Eleita pelo PMDB, Rosinha Garotinho governou de 2003 a 2006 e foi presa em novembro de 2017, suspeita de crimes crimes eleitorais e corrupção.
A reportagem entrou em contato com o escritório Rafael Faria Advogados, que defende a ex-governadora e aguarda retorno.
Anthony Garotinho

Anthony Garotinho foi governador de 1999 a 2002, eleito pelo PDT e depois filiado ao PSB. Foi preso em várias ocasiões a partir de 2016 na investigação de crimes eleitorais. Durante o período, passou por diversos partidos. Hoje está filiado ao Republicanos.

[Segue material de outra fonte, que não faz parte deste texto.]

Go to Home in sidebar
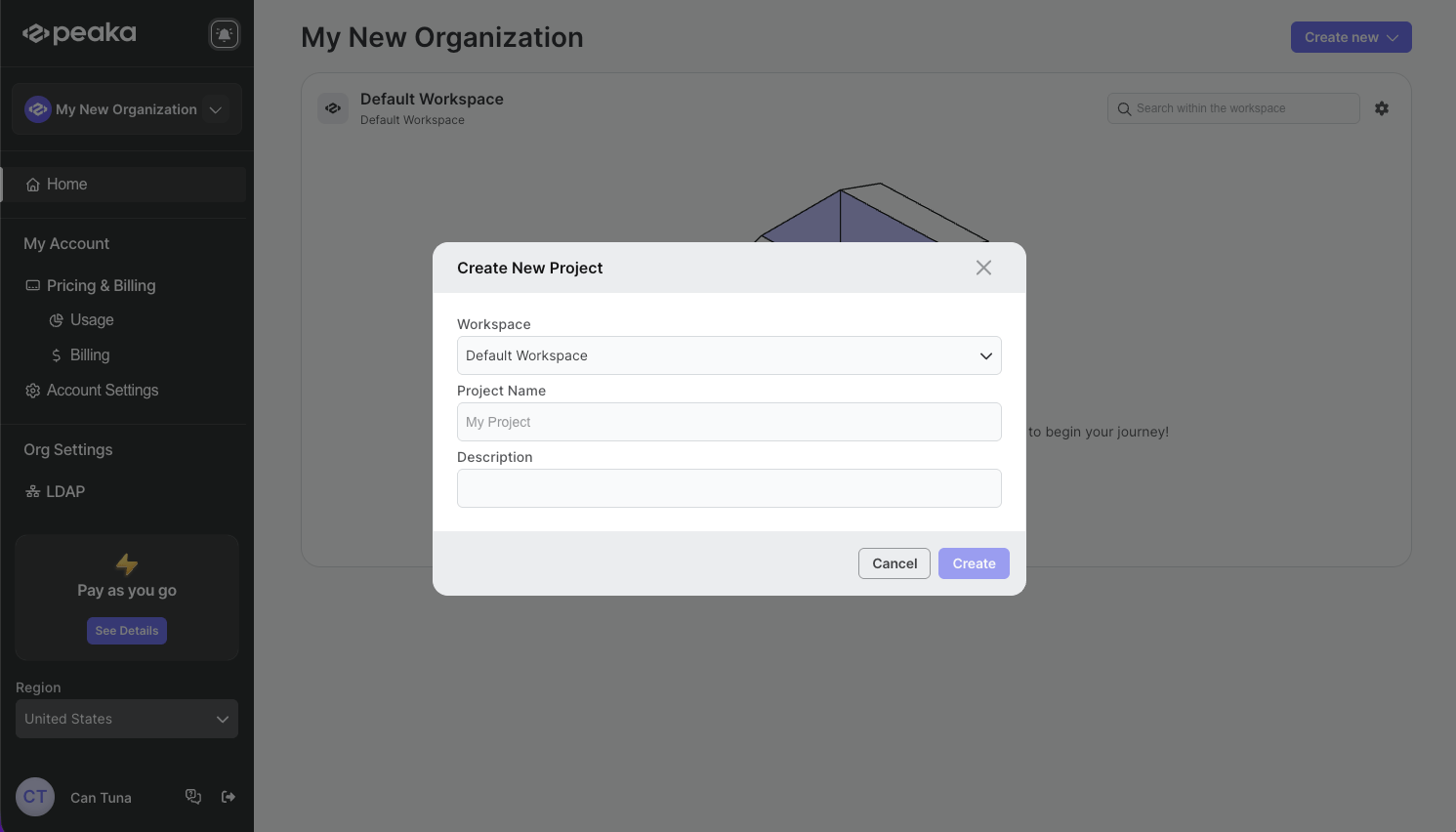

A reportagem procurou a defesa de Garotinho e espera retorno. Nesta quinta-feira (14), o ex-governador disse em seu blog oficial que foi perseguido politicamente. "Todas as ações judiciais que eu respondi foram fruto de perseguição por investigações que eu realizei e coloquei na cadeia a maior quadrilha de ladrões de dinheiro público do Estado", afirmou Garotinho.
Wellington Moreira Franco

Nome histórico do MDB, Moreira Franco exerceu o mandato de 1987 a 1991, tendo sido preso em 2019 em investigação da Operação Lava-Jato, mas foi absolvido por falta de provas.
Os demais governadores
Desde o fim do regime militar em 1985, apenas dois governadores do Rio não sofreram investigação ou foram presos:
- Leonel Brizola (PDT), que governou de 1991 a 1994
- Marcello Alencar (PSDB), de 1995 a 1999
Outros três, também não investigados, assumiram o cargo temporariamente, na condição de vices:
- Nilo Batista (PDT), 1994
- Benedita da Silva (PT), 2002
- Francisco Dornelles (PP), em 2016 e 2018
Desses, somente Nilo Batista e Benedita da Silva estão vivos.